PROBLEM TO WORK ON: Copy the data from the line with "Task: Click the words 系统会自动 in the Do card" up to and including the line with "click(1065, 513)", replacing "payment" with "billing" and leaving everything else unchanged. Give only those lines, and leave out the pictures.

SOURCE DATA:
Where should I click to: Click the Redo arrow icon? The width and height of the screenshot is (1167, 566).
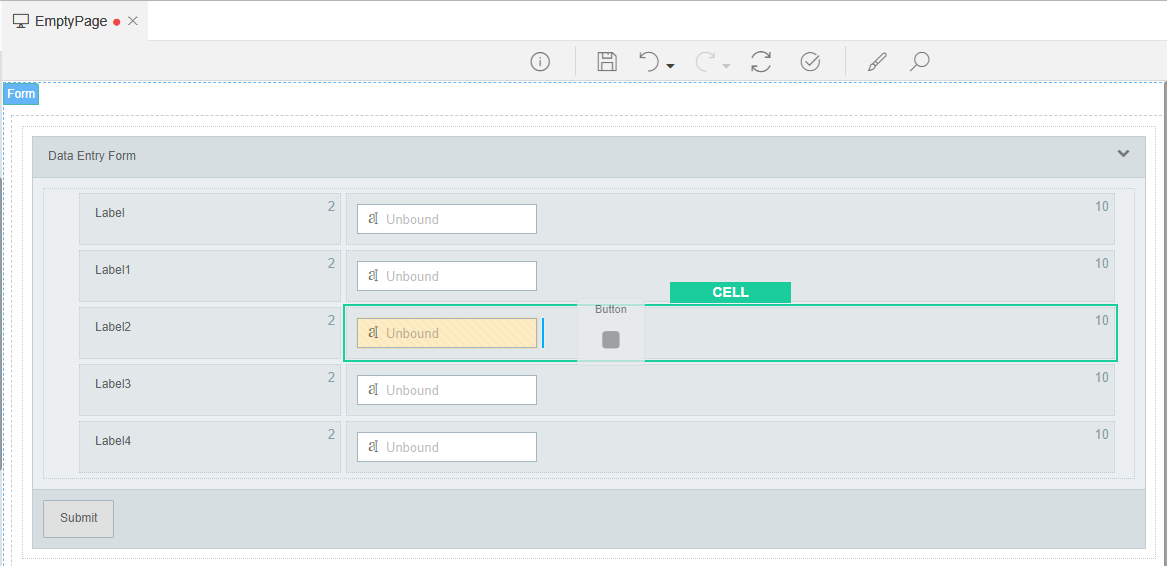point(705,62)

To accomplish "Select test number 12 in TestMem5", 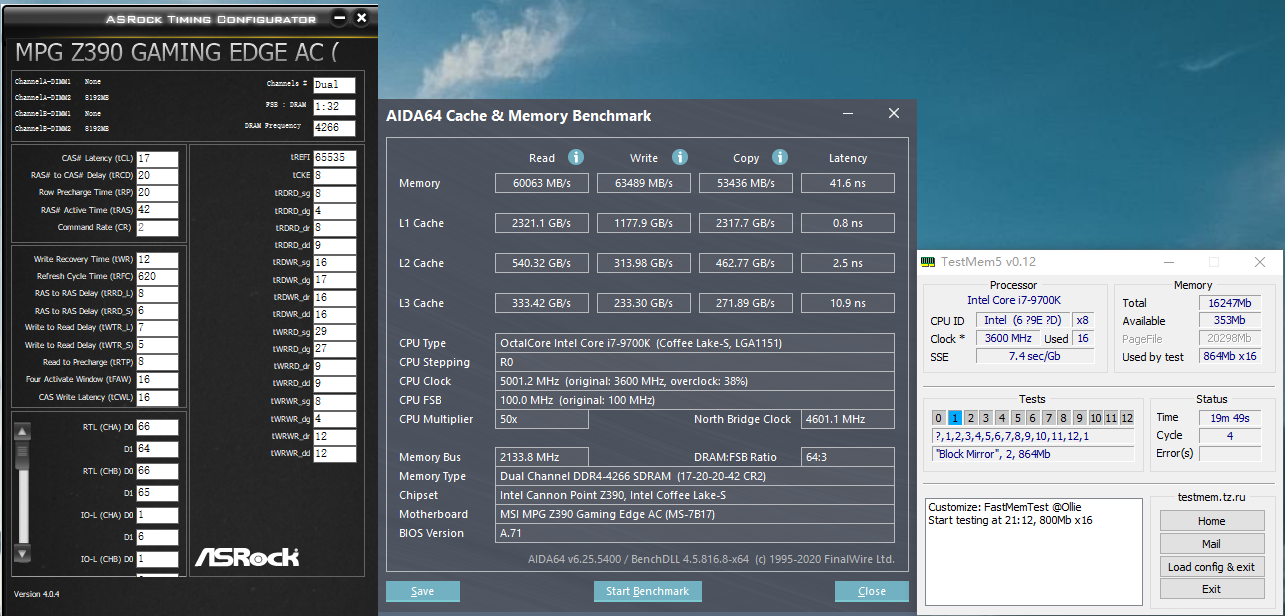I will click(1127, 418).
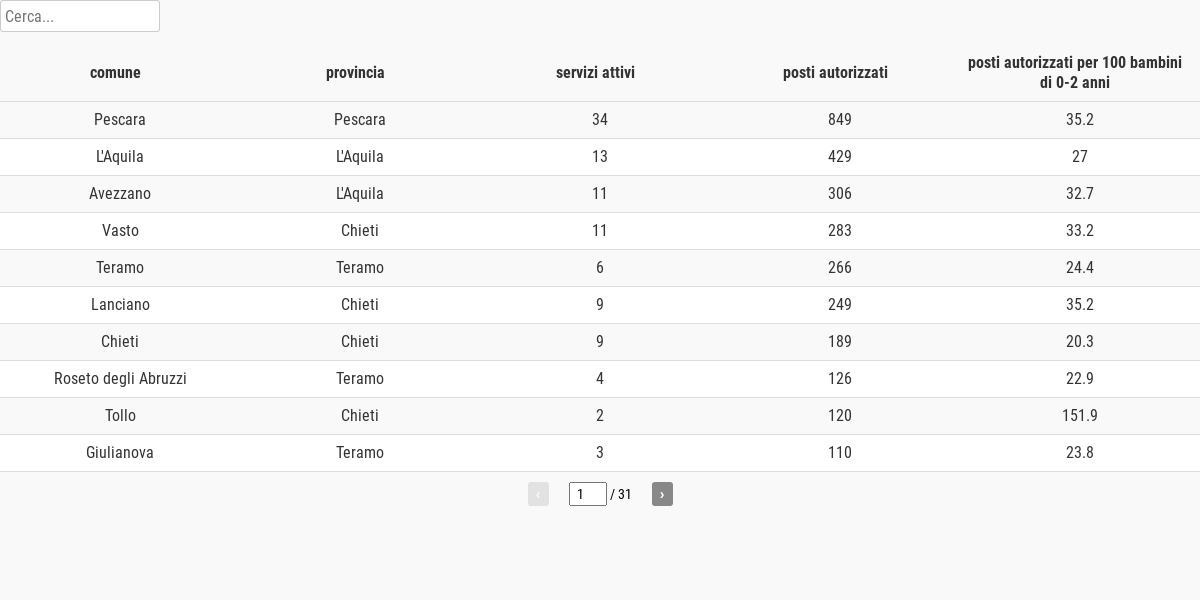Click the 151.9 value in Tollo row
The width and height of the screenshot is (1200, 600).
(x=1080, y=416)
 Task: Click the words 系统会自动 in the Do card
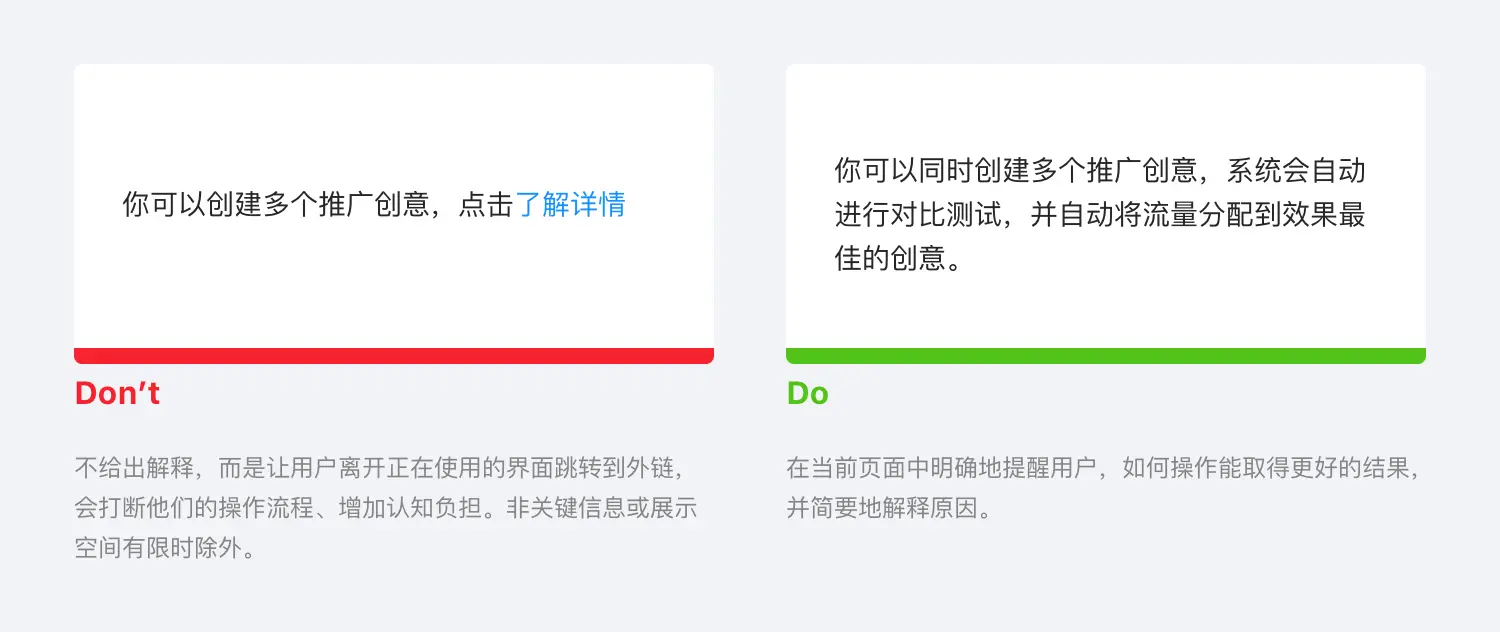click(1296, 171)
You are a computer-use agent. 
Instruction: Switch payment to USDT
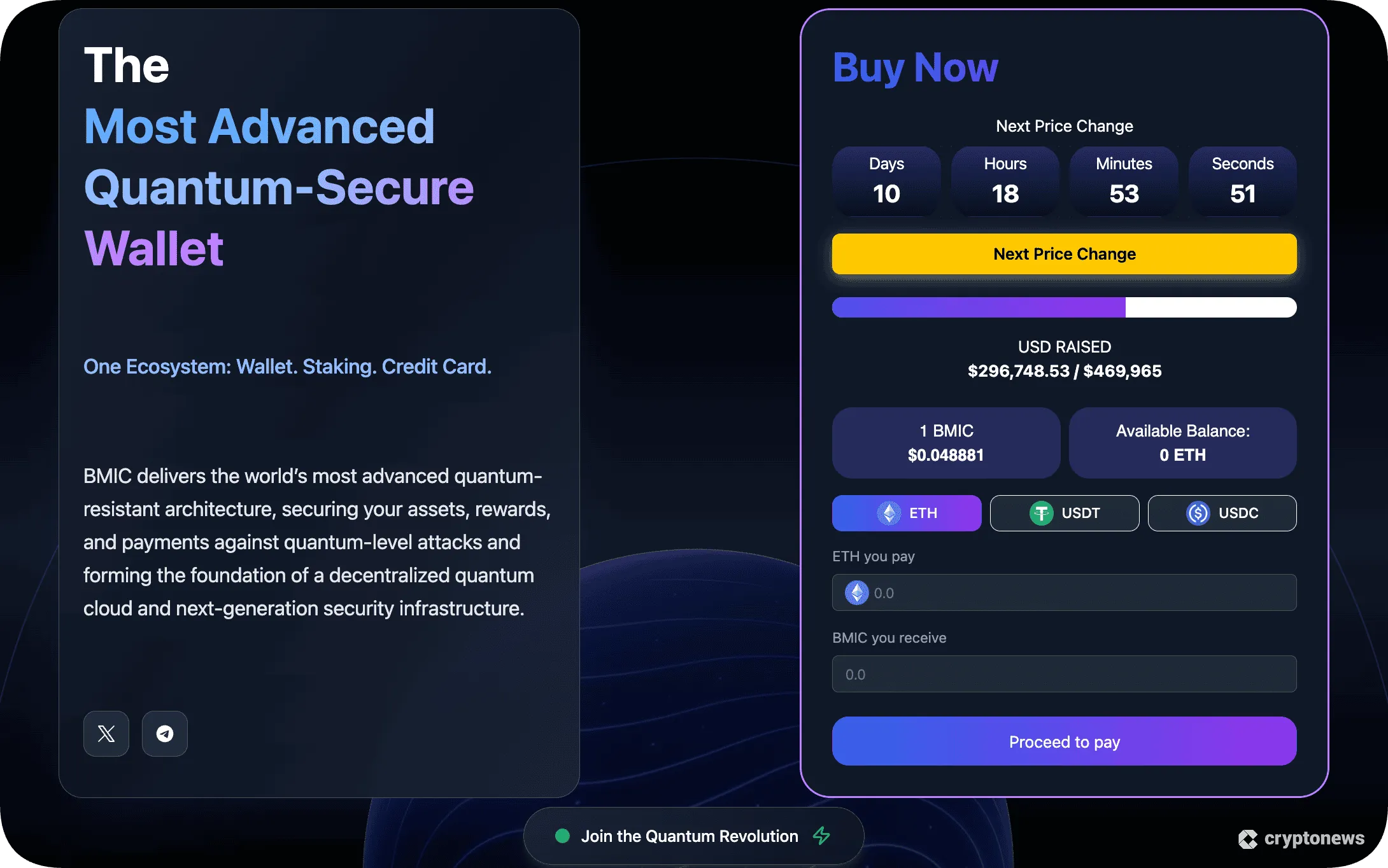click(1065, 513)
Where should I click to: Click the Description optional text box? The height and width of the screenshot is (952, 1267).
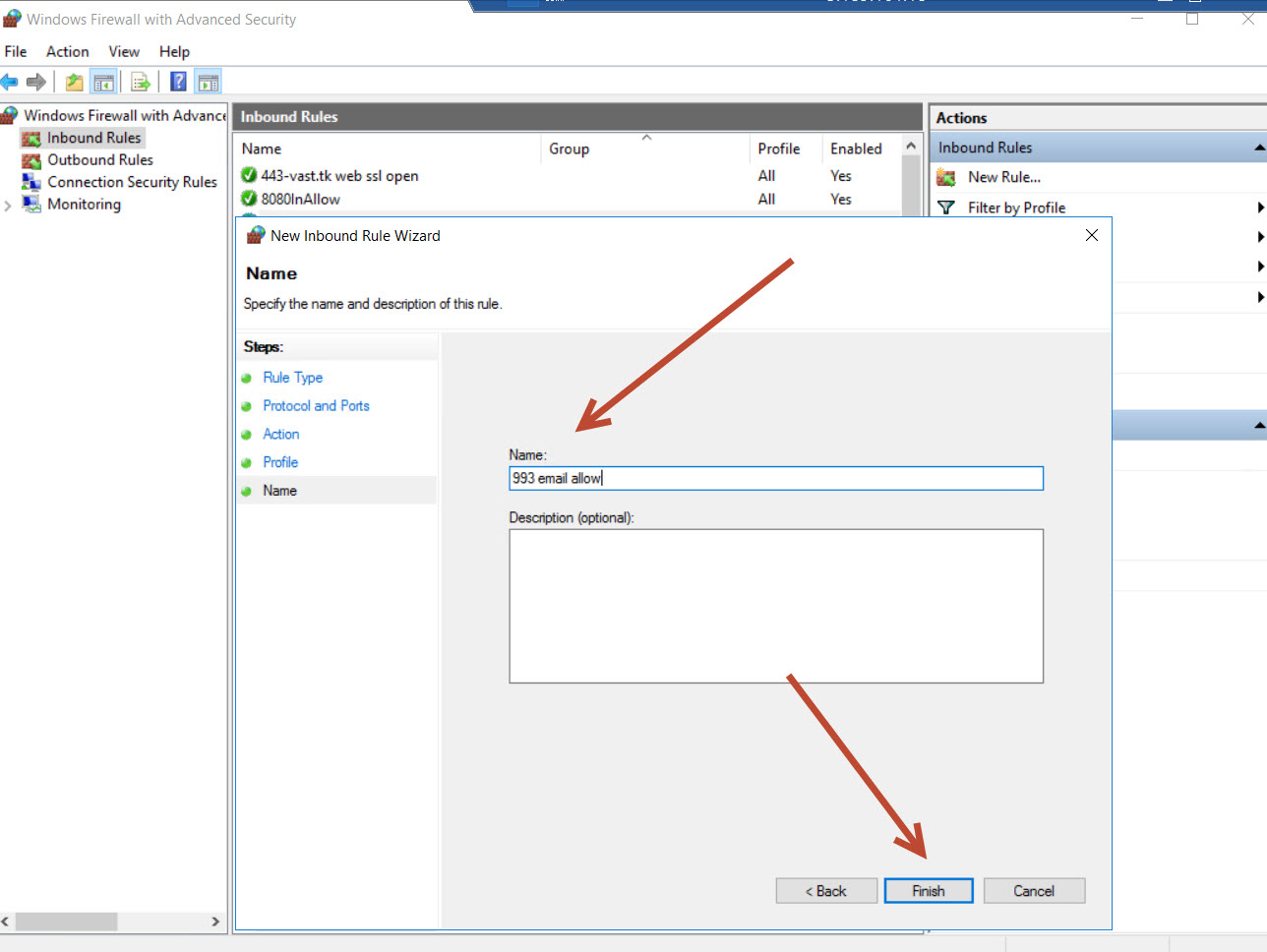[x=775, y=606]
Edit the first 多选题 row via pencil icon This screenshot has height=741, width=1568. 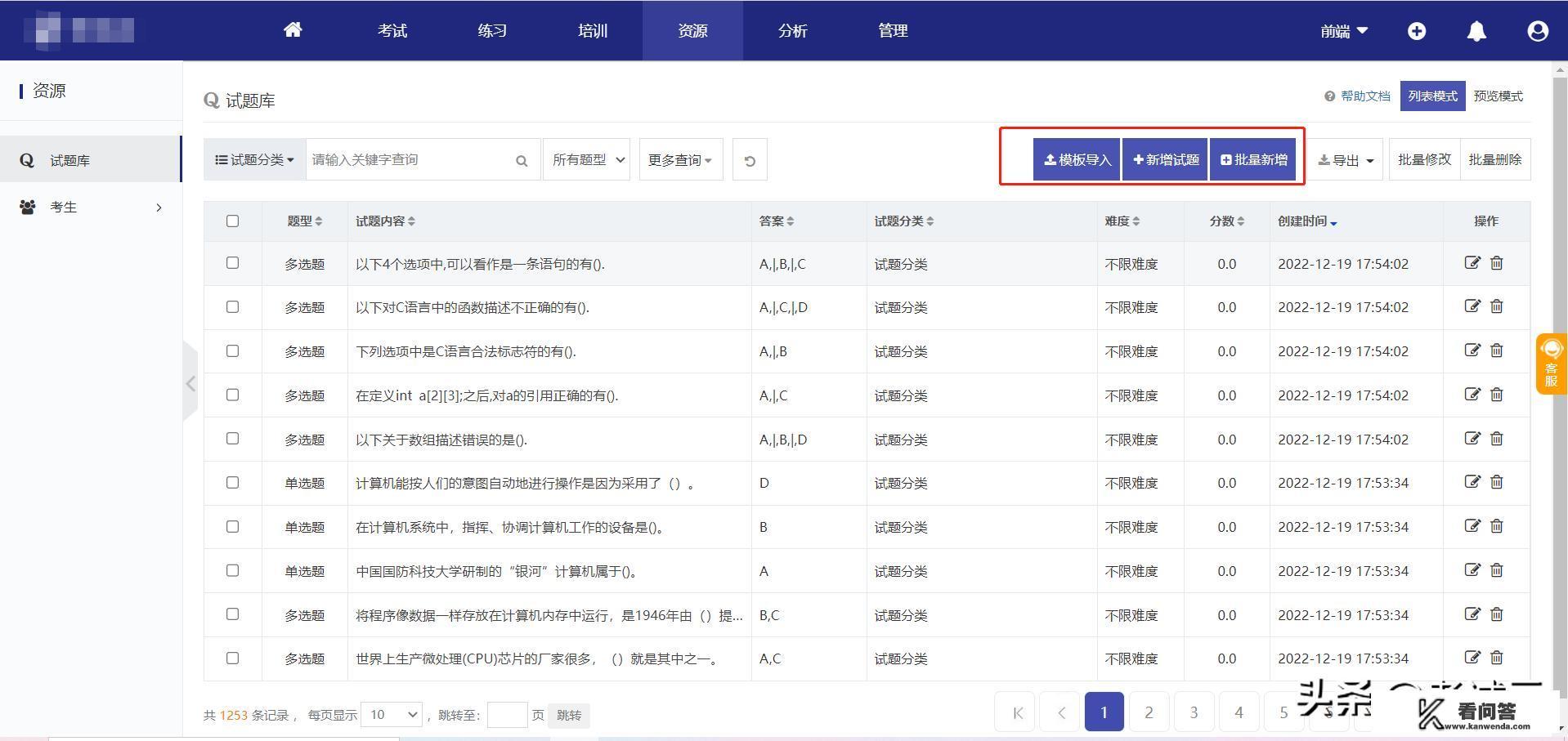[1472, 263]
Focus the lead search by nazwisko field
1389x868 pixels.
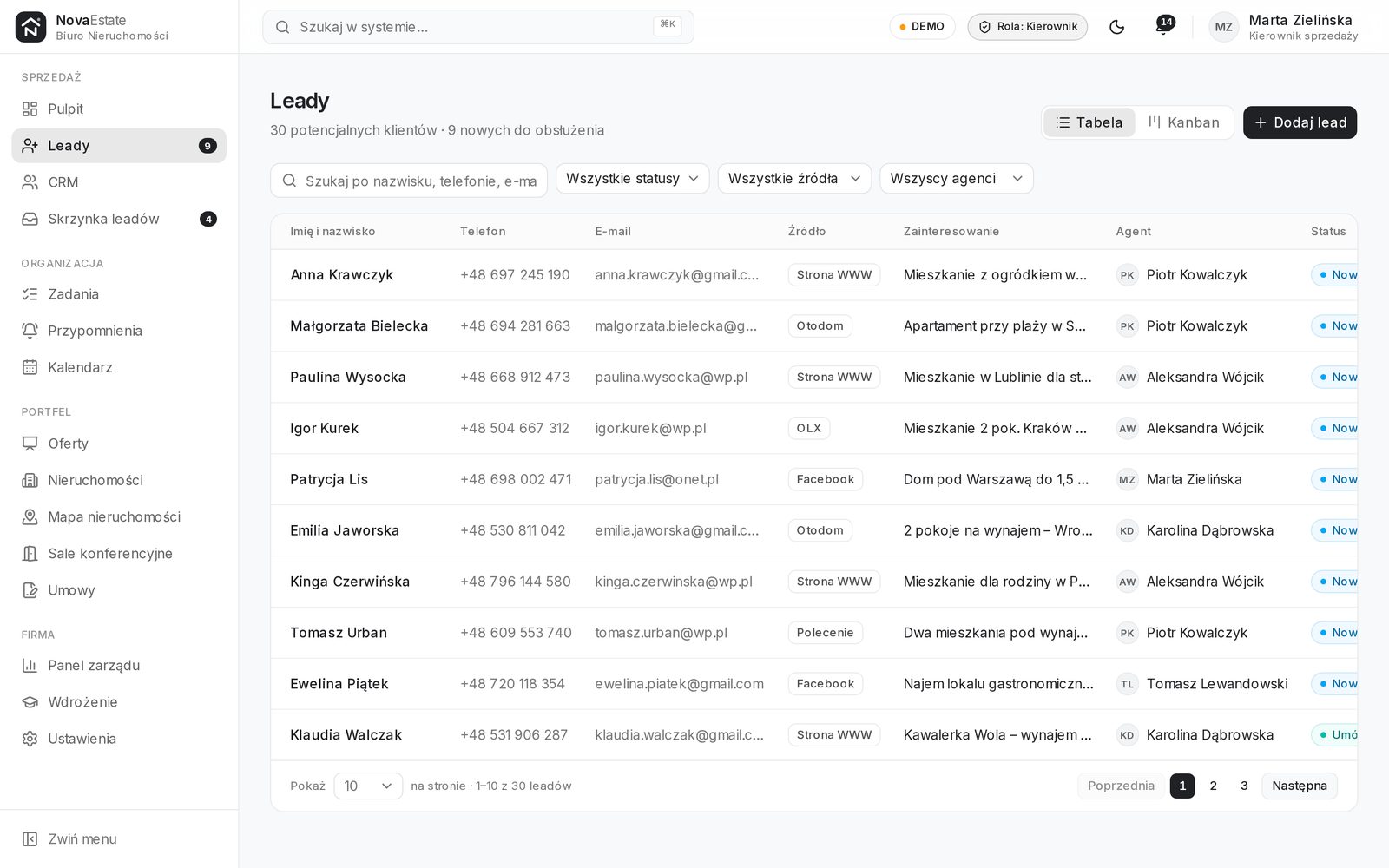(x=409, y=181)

EXERCISE RESULT:
 Task: Click the words 系统会自动 in the Do card
click(1296, 171)
You are a computer-use agent. 
Instruction: Switch billing to USDT
click(1065, 513)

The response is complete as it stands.